By: Jessica Brouillard, NICU Mom

On July 5, 2011, Jessica Brouillard’s water broke at 25 weeks and three days into her pregnancy with her first child. Sixteen days later, she gave birth to her son Cameron. This is the story of her experience as a neonatal intensive care unit (NICU) mom.

I’ll never forget entering that NICU with my husband. I remember getting to the door of

[my son’s] room, where I saw the smallest baby I had ever seen lying inside a plastic incubator. The moment I placed my finger tip in his tiny hand, he wrapped his little fingers around mine and squeezed so tight that his knuckles turned white.

Standing by his side was a nurse. Her name was Brenda, and she was his primary nurse. Brenda talked to us about what to expect in the NICU and said I could stay as long as I wanted every day, even sleep there. She showed us how to properly wash our hands every time we came in, explained every monitor and wire, and explained that the first few days would be very telling as to how he was going to do. She was so thorough, patient with our questions, and soft and warm and kind.

Brenda was my angel in scrubs. She calmed my fears, truly loved my baby, encouraged me, believed in our son, laughed, and joked, and, above all else, each and every day she gave him her very, very best.

That night, we met Jenna, Cameron’s primary night nurse, who gave me the ability to be normal during our stay. We would sit and laugh, talk about our hopes and dreams for our families, talk about our own kids getting together one day to play. Jenna went that extra mile and decorated his white board with designs, took pictures, did crafts, hung sayings and stickers around his room. She made a sterile hospital room look like home. I remember calling her late at night to check on him and having the best conversations. She, like Brenda, became a part of our family.

What those nurses in the NICU do day in and day out is a true gift. They are some of the most incredible people I have ever met. They’re patient, they’re kind, and, above all else, they love.

Within the first few days, we met Dr. Padbury. The first thing he did was tell me how beautiful our son was. He talked to me like any other doctor would talk to their patient, making me feel as if everything was going to be ok. We knew there could be ups and downs, and we knew that things could change hour-to-hour let alone day-to-day, but the faith I had in this man and his team was unwavering.
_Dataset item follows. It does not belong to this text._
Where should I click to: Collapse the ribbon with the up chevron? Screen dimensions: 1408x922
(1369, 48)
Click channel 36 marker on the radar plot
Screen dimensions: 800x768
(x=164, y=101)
Plus, he’s a Red Sox fan, so how could we go wrong?

For 56 days, my husband and I traveled back and forth to Women & Infants. For 56 days, I prayed every minute of every day. For 56 days, I relied on these incredible people to take the very best care of my most precious treasure. For 56 days, I watched my son make strides to beat all of the odds.

The NICU is a place of small victories and these tiny babies are superheroes.

After my NICU experience, I’d offer these tips for other families in the same situation:

  • Find something positive, grab onto it, and hold on for dear life. Do not let the negative take over your thoughts – persevere, fight like hell, and keep working towards that next goal.
  • The NICU is a place of small victories – look for them, they’re there even on the hardest days. Soak them in and put your focus there.
  • ALWAYS do what is best for your family. Whether it’s no visitors, lots of visitors, sleeping over, or visiting every other day, decide what is best for your baby and your family and stick to it. This is your journey, not anyone else’s.
  • Trust the process but, most of all, trust yourself. Whether your baby is one pound or 10, you’re a mama. Let your instincts take over.
  • The path to your destination may be long and winding road but you will get there.
  • There will be bad days so prepare, deal with them, and move forward. Better days are ahead.
  • Hold on tightly to your partner. As hard as it is for you, he or she is going through something too. Don’t shut them out.
  • When people offer help, accept it. You can’t do everything yourself. Focus on you, your family, and your baby.
  • Advocate for your baby. If you have questions, ask them. If you have concerns, voice them.
  • Finally, give yourself a break. Allow yourself to feel – grieve, cry, laugh, cry again (you’ll do lots of it) – but remember, this too shall pass.

Ed. Note: Today, Cameron is a healthy 4-year-old who loves sports, the Red Sox and being a big brother to his little brother Mason.